Listed entries
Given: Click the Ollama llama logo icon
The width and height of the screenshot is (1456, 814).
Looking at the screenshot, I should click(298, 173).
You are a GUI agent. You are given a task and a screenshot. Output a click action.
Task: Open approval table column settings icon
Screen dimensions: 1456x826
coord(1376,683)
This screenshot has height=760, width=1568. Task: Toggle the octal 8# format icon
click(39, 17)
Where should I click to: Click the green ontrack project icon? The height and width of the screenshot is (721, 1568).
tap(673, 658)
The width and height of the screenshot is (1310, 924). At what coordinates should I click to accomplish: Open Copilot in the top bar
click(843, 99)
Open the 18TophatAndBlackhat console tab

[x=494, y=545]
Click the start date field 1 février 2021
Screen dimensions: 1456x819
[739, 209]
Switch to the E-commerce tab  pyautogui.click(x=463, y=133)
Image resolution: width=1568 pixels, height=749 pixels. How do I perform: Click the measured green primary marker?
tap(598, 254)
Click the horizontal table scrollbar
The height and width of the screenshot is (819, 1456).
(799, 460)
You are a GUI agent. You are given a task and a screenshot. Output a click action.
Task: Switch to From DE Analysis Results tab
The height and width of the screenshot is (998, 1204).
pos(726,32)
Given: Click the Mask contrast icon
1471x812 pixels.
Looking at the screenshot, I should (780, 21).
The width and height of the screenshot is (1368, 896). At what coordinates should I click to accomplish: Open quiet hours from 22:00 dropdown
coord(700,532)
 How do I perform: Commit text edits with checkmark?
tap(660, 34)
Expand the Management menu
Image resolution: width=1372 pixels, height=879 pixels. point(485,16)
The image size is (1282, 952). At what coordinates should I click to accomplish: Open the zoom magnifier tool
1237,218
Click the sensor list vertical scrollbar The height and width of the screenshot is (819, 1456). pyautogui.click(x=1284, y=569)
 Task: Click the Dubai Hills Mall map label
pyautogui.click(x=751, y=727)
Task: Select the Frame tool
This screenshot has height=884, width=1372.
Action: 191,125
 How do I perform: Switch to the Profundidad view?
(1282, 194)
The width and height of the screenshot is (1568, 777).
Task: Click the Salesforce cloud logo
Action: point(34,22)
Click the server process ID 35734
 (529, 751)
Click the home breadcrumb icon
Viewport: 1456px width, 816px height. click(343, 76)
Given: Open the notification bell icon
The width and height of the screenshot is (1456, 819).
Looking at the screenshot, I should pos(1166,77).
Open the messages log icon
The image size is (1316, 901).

Your goal
This calls for all of the entries above, repeated exactly.

Answer for the task
Given: Click the Ollama llama logo icon
The width and height of the screenshot is (1456, 814).
Looking at the screenshot, I should click(298, 173).
You are a GUI agent. You are given a task and a screenshot. Output a click action.
Task: Open approval table column settings icon
Screen dimensions: 1456x826
coord(1376,683)
This screenshot has height=760, width=1568. Task: Toggle the octal 8# format icon
click(39, 17)
Where should I click to: Click the green ontrack project icon? The height and width of the screenshot is (721, 1568).
tap(673, 658)
The width and height of the screenshot is (1310, 924). At what coordinates should I click to accomplish: Open Copilot in the top bar
click(843, 99)
Open the 18TophatAndBlackhat console tab

[x=494, y=545]
Click the start date field 1 février 2021
Screen dimensions: 1456x819
[739, 209]
Switch to the E-commerce tab  pyautogui.click(x=463, y=133)
Image resolution: width=1568 pixels, height=749 pixels. How do I perform: Click the measured green primary marker?
tap(598, 254)
Click the horizontal table scrollbar
The height and width of the screenshot is (819, 1456).
(799, 460)
You are a GUI agent. You are given a task and a screenshot. Output a click action.
Task: Switch to From DE Analysis Results tab
The height and width of the screenshot is (998, 1204).
pos(726,32)
Given: Click the Mask contrast icon
1471x812 pixels.
Looking at the screenshot, I should (780, 21).
The width and height of the screenshot is (1368, 896). At what coordinates should I click to accomplish: Open quiet hours from 22:00 dropdown
coord(700,532)
 How do I perform: Commit text edits with checkmark?
tap(660, 34)
Expand the Management menu
Image resolution: width=1372 pixels, height=879 pixels. point(485,16)
The image size is (1282, 952). At what coordinates should I click to accomplish: Open the zoom magnifier tool
1237,218
Click the sensor list vertical scrollbar The height and width of the screenshot is (819, 1456). pyautogui.click(x=1284, y=569)
 Task: Click the Dubai Hills Mall map label
pyautogui.click(x=751, y=727)
Task: Select the Frame tool
This screenshot has height=884, width=1372.
Action: 191,125
 How do I perform: Switch to the Profundidad view?
(1282, 194)
The width and height of the screenshot is (1568, 777).
Task: Click the Salesforce cloud logo
Action: point(34,22)
Click the server process ID 35734
 (529, 751)
Click the home breadcrumb icon
Viewport: 1456px width, 816px height. click(343, 76)
Given: Open the notification bell icon
The width and height of the screenshot is (1456, 819).
Looking at the screenshot, I should pos(1166,77).
Open the messages log icon
The image size is (1316, 901).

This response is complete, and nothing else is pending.